John David Washington (başrol/başkahraman), Tenet adlı gizemli bir organizasyonda görevlendirilen bir CIA ajanı olan başkahraman rolünde. Nesnelerin ve insanların entropilerinin akışını tersine çevirerek ileriye değil zamanda geriye doğru seyahat etmelerine izin veren teknolojinin icat edildiği gelecekten bir savaşın yürütüldüğünü öğrenir Tenet ayrıca gelecekte de yaratıldı ve amacı, düşmanların hem geçmişi hem geleceği hem de bugünü ortadan kaldıracak bir kıyamet günü silahı ateşlemesini engellemektir.
PEKİ ENTROPİ NEDİR?
Entropi, termodinamikte en basit şekilde düzensizliğin ölçüsü olarak tanımlanan bir terimdir. Parçacıklar ne kadar düzensizse, entropileri o kadar yüksek olur. Sıvılar katılardan daha yüksek entropiye sahiptir ve gazlar da sıvılardan daha yüksek entropiye sahiptir. Evren zamanla sürekli daha kaotik hale gelir. Matematikçi James R. Newman bunu "evrenin ölüm ve düzensizliğe doğru genel eğilimi" olarak adlandırırken, fizikçi Arthur Eddington oldukça şiirsel bir terim olan "zamanın oku"nu icat etti. Harland-Lang entropiyi bir "olasılık argümanı" olarak tanımlar. Kapalı bir sistemin entropisi ancak zamanla artabilir, asla azalmaz.
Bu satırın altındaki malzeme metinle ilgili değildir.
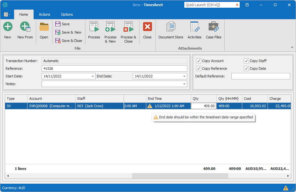Switch to the Options ribbon tab
Viewport: 296px width, 192px height.
pos(67,14)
Yere düşen bir yumurtayı düşünün. Zaman ilerledikçe yumurta parçalanabilir (daha düzensiz hale gelebilir), ancak hiçbir zaman bütün bir yumurta olarak yeniden oluşmaz (daha az düzensiz hale gelir). Entropi akışı, bunun olmasını engelleyen tek şeydir çünkü diğer tüm fizik yasaları simetriktir: ileriye doğru olabilecek her şey geriye doğru da olabilir. Harland-Lang, "Yerde yeniden şekillenen ve tekrar sıçrayan yumurtaları görmüyorsunuz, ancak fiziksel olarak fizik yasalarının izin vereceği mantıksal bir sonuca varıyorsunuz" diye açıklıyor Harland-Lang.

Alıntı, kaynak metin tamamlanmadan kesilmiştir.